**Problem:**
Quote the material below word for word, beginning at the line that contains "This screenshot has height=803, width=1512. What" and ending after the line that contains "Looking at the image, I should click on (55, 218).".

**Exercise inputs:**
● ● ● ● ●

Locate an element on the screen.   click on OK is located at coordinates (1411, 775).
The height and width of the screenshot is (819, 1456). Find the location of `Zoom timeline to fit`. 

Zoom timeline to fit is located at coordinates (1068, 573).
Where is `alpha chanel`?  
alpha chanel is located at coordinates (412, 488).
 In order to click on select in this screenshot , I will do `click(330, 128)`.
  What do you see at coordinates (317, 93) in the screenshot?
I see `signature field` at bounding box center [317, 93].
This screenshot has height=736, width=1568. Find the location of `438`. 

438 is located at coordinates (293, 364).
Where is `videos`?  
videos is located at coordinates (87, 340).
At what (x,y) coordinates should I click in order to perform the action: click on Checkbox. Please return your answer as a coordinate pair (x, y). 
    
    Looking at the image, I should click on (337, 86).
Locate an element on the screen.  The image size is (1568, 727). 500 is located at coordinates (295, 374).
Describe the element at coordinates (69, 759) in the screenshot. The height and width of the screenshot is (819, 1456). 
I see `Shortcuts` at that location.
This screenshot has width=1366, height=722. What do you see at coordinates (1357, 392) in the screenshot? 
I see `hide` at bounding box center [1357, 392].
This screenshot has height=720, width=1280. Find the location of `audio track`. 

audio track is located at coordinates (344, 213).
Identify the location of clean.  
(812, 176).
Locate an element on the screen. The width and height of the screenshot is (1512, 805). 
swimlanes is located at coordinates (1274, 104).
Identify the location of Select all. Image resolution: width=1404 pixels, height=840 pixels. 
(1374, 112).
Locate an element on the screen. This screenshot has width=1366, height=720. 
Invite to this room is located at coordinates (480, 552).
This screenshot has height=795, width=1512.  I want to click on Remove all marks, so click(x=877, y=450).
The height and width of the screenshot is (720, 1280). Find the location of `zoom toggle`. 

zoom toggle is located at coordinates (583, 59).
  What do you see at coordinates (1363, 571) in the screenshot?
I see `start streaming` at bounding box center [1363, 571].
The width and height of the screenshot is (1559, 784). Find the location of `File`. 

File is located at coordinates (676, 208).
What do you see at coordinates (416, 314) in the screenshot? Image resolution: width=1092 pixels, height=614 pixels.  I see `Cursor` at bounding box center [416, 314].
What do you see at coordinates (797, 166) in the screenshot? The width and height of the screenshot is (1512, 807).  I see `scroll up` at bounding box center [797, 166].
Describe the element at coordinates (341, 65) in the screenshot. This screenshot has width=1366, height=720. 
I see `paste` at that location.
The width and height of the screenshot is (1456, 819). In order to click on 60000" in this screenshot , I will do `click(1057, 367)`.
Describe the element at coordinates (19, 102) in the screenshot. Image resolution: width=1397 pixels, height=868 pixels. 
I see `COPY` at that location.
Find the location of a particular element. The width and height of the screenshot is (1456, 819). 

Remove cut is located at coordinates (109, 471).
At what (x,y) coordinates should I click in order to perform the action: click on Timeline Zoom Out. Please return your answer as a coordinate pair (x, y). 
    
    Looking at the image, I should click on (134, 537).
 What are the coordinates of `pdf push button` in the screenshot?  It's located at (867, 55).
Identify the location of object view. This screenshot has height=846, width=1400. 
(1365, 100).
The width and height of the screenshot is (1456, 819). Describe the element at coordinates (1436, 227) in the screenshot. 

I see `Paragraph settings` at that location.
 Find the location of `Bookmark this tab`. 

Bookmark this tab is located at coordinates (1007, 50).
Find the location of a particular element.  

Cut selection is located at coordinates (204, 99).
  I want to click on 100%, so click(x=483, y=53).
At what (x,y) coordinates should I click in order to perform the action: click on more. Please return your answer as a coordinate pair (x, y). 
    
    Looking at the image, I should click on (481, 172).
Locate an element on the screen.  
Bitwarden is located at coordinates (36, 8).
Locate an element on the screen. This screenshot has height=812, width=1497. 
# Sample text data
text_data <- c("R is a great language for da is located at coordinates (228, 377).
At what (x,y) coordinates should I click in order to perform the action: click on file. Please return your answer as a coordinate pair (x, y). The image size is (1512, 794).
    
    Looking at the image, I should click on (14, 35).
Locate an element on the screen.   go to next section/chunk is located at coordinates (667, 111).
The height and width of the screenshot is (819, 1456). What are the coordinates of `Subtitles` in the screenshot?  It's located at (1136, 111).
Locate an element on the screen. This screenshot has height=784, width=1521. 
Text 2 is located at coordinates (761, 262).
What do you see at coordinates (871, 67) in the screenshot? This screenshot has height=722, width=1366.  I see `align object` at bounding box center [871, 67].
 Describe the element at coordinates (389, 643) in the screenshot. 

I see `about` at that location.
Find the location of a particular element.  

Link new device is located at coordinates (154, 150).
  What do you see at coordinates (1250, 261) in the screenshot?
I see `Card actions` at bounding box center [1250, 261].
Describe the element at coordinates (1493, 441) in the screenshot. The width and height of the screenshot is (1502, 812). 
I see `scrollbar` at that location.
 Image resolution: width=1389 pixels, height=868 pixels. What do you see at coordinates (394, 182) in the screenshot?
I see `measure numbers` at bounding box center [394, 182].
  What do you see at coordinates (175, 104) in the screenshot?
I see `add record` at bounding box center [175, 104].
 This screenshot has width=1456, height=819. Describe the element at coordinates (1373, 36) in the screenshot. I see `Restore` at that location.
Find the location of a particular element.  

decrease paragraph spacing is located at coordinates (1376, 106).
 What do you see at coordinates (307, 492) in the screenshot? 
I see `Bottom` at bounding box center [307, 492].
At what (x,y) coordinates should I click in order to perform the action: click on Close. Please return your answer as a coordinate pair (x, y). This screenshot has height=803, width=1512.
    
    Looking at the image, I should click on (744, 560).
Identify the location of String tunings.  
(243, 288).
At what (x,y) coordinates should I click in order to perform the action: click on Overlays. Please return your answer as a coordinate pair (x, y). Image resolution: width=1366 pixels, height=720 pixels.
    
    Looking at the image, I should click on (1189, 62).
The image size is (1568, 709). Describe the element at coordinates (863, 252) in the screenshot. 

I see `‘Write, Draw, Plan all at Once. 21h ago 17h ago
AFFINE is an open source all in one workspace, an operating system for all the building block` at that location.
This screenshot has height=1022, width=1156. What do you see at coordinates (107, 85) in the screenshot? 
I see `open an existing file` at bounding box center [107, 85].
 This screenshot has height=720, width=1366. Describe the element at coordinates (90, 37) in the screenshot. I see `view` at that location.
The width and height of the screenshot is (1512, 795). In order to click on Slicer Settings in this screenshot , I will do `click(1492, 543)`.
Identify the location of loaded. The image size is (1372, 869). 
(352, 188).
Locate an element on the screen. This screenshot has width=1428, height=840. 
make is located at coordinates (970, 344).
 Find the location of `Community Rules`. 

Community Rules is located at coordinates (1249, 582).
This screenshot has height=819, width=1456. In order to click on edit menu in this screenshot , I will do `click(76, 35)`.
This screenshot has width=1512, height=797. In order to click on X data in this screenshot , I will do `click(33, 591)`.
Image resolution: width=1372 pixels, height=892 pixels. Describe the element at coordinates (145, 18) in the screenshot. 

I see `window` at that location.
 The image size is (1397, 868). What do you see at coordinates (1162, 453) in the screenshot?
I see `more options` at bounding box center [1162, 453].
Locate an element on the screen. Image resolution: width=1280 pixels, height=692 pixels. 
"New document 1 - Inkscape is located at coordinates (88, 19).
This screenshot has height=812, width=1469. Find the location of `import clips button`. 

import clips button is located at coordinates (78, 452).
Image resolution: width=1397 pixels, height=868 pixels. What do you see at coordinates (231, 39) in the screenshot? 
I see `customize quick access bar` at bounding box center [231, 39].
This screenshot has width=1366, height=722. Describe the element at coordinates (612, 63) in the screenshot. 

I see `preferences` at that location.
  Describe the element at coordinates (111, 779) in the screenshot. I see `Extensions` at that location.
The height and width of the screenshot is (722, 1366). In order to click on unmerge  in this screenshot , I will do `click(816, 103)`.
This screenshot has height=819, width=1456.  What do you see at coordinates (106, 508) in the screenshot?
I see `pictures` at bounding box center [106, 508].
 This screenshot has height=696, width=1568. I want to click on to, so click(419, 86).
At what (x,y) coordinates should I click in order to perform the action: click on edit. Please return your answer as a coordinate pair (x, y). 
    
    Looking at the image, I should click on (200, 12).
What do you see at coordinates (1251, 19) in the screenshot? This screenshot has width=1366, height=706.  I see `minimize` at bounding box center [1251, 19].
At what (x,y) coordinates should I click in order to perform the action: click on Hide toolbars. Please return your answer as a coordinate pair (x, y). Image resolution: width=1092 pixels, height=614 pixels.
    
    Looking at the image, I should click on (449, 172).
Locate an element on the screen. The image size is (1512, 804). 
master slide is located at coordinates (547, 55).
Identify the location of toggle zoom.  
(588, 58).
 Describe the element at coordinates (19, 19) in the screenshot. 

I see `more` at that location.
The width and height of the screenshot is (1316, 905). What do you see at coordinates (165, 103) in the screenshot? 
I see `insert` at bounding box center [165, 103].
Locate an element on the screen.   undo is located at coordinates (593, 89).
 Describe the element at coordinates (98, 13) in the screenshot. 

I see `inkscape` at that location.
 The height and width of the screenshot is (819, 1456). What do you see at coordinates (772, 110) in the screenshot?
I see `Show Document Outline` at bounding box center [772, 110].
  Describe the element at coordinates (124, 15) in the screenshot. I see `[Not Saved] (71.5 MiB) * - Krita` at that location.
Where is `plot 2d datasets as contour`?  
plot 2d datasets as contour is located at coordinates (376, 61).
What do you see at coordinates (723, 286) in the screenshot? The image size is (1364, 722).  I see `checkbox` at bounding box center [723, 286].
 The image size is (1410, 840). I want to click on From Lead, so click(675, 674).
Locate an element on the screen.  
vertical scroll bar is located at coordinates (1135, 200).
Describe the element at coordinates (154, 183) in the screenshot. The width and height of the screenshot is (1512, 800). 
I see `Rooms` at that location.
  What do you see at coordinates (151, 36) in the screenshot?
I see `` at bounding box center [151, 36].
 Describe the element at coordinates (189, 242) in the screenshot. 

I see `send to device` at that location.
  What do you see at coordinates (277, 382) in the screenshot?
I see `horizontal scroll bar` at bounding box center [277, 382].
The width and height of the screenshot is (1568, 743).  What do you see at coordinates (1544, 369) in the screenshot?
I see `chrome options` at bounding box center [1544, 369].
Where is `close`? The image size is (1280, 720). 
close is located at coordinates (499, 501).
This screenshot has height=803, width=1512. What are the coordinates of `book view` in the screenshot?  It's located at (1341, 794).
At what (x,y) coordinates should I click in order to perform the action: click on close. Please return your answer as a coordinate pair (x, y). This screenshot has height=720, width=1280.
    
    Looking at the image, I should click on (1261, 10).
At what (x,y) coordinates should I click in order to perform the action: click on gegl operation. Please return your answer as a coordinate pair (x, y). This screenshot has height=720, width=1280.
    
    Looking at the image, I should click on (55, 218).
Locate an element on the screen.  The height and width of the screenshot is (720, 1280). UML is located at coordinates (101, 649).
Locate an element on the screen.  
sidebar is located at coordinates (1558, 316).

● ● ● ● ●

**Reply to the exercise:**
This screenshot has height=803, width=1512. What are the coordinates of `book view` in the screenshot?  It's located at (1341, 794).
At what (x,y) coordinates should I click in order to perform the action: click on close. Please return your answer as a coordinate pair (x, y). This screenshot has height=720, width=1280.
    
    Looking at the image, I should click on (1261, 10).
At what (x,y) coordinates should I click in order to perform the action: click on gegl operation. Please return your answer as a coordinate pair (x, y). This screenshot has height=720, width=1280.
    
    Looking at the image, I should click on (55, 218).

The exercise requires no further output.